### Data extract
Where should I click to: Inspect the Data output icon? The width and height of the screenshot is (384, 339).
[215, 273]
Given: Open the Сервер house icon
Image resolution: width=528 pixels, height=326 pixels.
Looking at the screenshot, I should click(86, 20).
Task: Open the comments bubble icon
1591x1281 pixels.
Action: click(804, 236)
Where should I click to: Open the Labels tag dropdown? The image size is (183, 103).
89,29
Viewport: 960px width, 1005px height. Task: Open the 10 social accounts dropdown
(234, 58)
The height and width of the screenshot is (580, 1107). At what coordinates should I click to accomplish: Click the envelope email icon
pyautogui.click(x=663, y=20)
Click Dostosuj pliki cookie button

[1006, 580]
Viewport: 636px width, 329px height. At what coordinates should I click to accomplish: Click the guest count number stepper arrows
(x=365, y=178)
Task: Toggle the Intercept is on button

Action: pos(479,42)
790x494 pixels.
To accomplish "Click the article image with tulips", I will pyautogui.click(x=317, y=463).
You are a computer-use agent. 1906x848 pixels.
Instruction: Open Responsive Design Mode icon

### Given request
Copy out each of the records above word for word, keeping every line.

### The solution
Where should I click to: Inspect the Data output icon? The width and height of the screenshot is (384, 339).
[215, 273]
Given: Open the Сервер house icon
Image resolution: width=528 pixels, height=326 pixels.
Looking at the screenshot, I should click(86, 20).
Task: Open the comments bubble icon
1591x1281 pixels.
Action: click(804, 236)
Where should I click to: Open the Labels tag dropdown? The image size is (183, 103).
89,29
Viewport: 960px width, 1005px height. Task: Open the 10 social accounts dropdown
(234, 58)
The height and width of the screenshot is (580, 1107). At what coordinates should I click to accomplish: Click the envelope email icon
pyautogui.click(x=663, y=20)
Click Dostosuj pliki cookie button

[1006, 580]
Viewport: 636px width, 329px height. At what coordinates should I click to accomplish: Click the guest count number stepper arrows
(x=365, y=178)
Task: Toggle the Intercept is on button

Action: pos(479,42)
790x494 pixels.
To accomplish "Click the article image with tulips", I will pyautogui.click(x=317, y=463).
You are a computer-use agent. 1906x848 pixels.
Instruction: Open Responsive Design Mode icon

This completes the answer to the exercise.